Task prompt: Output the data in full. Keep every word exact and exclude the pictures.
Top of Material for this exercise
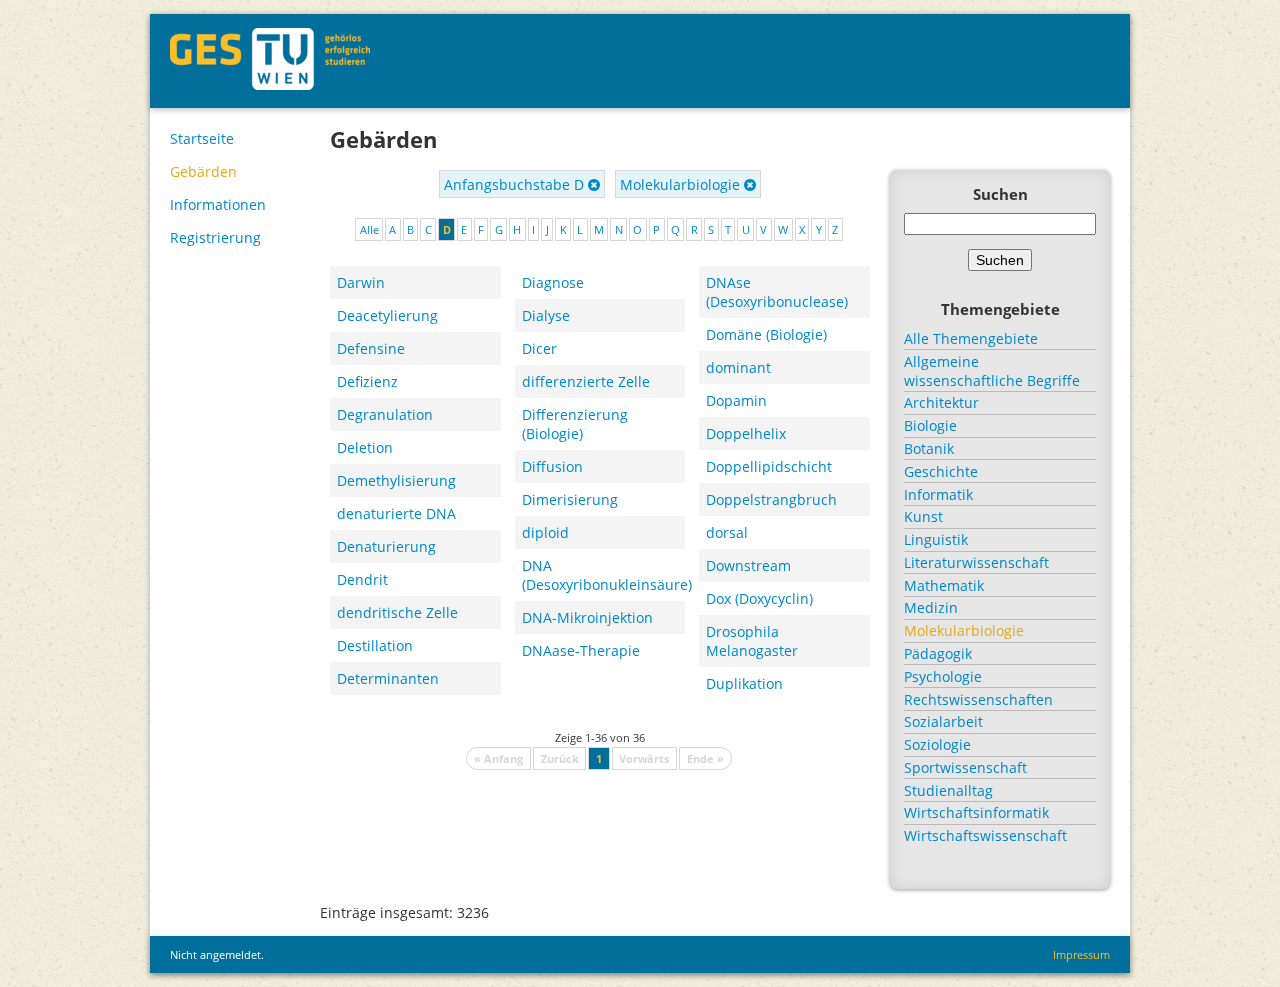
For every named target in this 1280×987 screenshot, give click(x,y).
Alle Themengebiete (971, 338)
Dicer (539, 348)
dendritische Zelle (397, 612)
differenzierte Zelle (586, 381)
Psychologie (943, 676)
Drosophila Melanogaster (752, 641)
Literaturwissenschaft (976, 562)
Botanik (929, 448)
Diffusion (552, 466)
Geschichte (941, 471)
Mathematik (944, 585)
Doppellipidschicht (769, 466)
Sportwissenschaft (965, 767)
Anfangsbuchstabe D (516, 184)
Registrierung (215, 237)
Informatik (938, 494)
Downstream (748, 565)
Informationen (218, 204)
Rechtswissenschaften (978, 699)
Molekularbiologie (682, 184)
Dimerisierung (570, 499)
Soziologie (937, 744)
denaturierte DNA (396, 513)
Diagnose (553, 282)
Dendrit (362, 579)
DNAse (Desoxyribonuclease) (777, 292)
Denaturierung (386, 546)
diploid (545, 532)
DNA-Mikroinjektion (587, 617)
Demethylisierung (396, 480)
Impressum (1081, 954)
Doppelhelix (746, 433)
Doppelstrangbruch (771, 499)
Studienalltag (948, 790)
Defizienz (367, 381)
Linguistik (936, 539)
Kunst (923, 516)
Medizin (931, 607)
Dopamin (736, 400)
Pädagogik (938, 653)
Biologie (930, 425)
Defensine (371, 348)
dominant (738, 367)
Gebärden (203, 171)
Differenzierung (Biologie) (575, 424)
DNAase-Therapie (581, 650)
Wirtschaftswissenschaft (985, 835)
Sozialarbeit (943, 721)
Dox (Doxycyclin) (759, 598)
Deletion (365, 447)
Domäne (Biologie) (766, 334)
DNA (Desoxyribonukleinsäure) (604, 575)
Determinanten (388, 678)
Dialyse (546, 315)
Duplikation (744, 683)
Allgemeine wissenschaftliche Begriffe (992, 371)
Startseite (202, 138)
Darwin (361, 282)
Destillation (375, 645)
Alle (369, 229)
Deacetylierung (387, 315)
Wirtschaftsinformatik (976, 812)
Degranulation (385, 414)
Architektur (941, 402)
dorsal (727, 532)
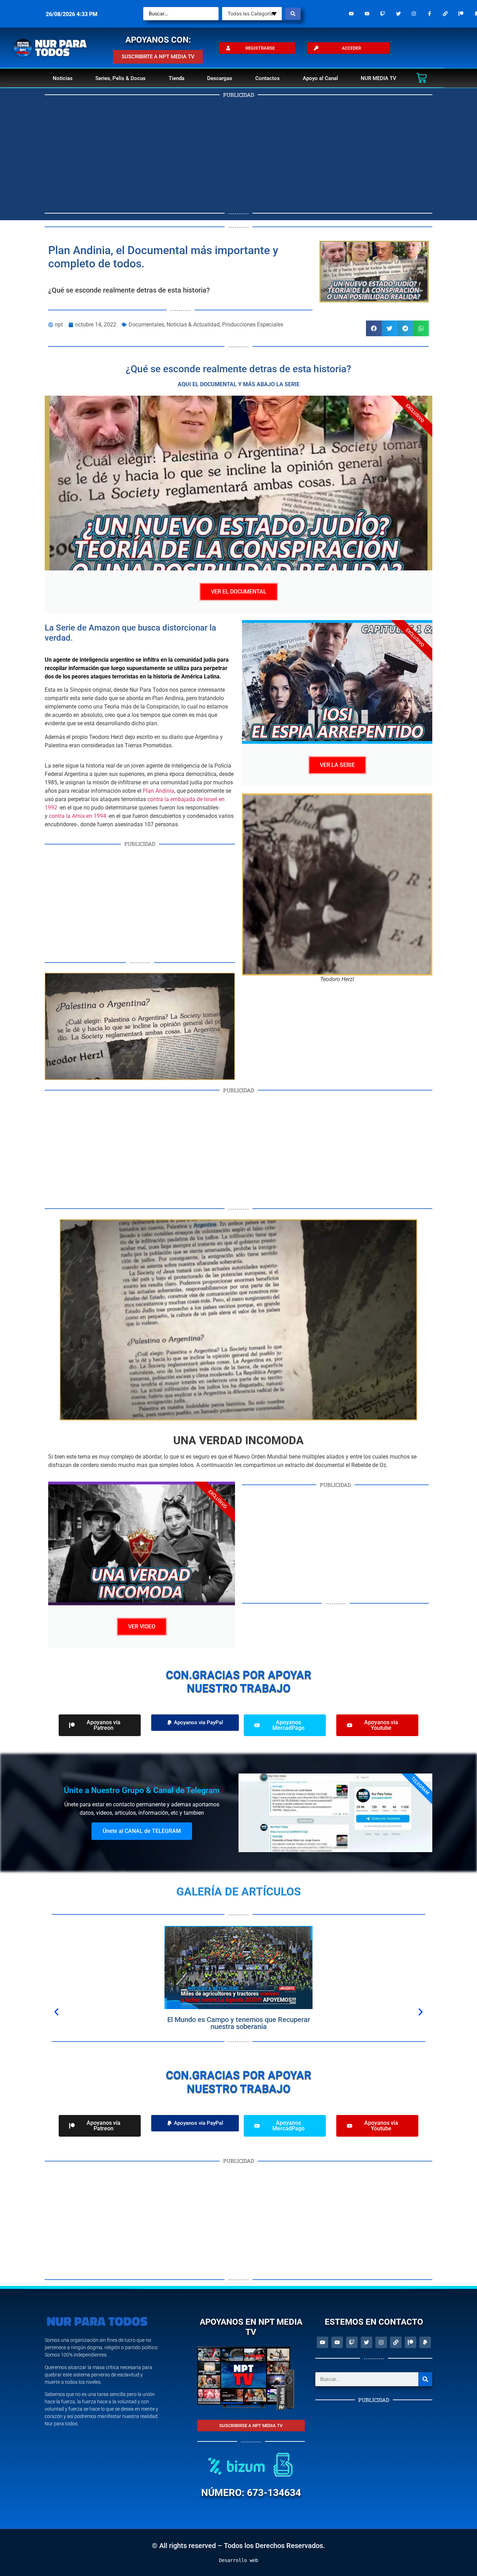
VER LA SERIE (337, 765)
Bottom of Material for this exercise
Finished exercise:
For every named target in this 1280×987 screenshot, give click(x,y).
Alle Themengebiete (971, 338)
Dicer (539, 348)
dendritische Zelle (397, 612)
differenzierte Zelle (586, 381)
Psychologie (943, 676)
Drosophila Melanogaster (752, 641)
Literaturwissenschaft (976, 562)
Botanik (929, 448)
Diffusion (552, 466)
Geschichte (941, 471)
Mathematik (944, 585)
Doppellipidschicht (769, 466)
Sportwissenschaft (965, 767)
Anfangsbuchstabe D (516, 184)
Registrierung (215, 237)
Informatik (938, 494)
Downstream (748, 565)
Informationen (218, 204)
Rechtswissenschaften (978, 699)
Molekularbiologie (682, 184)
Dimerisierung (570, 499)
Soziologie (937, 744)
denaturierte DNA (396, 513)
Diagnose (553, 282)
Dendrit (362, 579)
DNAse (Desoxyribonuclease) (777, 292)
Denaturierung (386, 546)
diploid (545, 532)
DNA-Mikroinjektion (587, 617)
Demethylisierung (396, 480)
Impressum (1081, 954)
Doppelhelix (746, 433)
Doppelstrangbruch (771, 499)
Studienalltag (948, 790)
Defizienz (367, 381)
Linguistik (936, 539)
Kunst (923, 516)
Medizin (931, 607)
Dopamin (736, 400)
Pädagogik (938, 653)
Biologie (930, 425)
Defensine (371, 348)
dominant (738, 367)
Gebärden (203, 171)
Differenzierung (Biologie) (575, 424)
DNAase-Therapie (581, 650)
Wirtschaftswissenschaft (985, 835)
Sozialarbeit (943, 721)
Dox (Doxycyclin) (759, 598)
Deletion (365, 447)
Domäne (Biologie) (766, 334)
DNA (Desoxyribonukleinsäure) (604, 575)
Determinanten (388, 678)
Dialyse (546, 315)
Duplikation (744, 683)
Allgemeine wissenschaftliche Begriffe (992, 371)
Startseite (202, 138)
Darwin (361, 282)
Destillation (375, 645)
Alle (369, 229)
Deacetylierung (387, 315)
Wirtschaftsinformatik (976, 812)
Degranulation (385, 414)
Architektur (941, 402)
dorsal (727, 532)
VER LA SERIE (337, 765)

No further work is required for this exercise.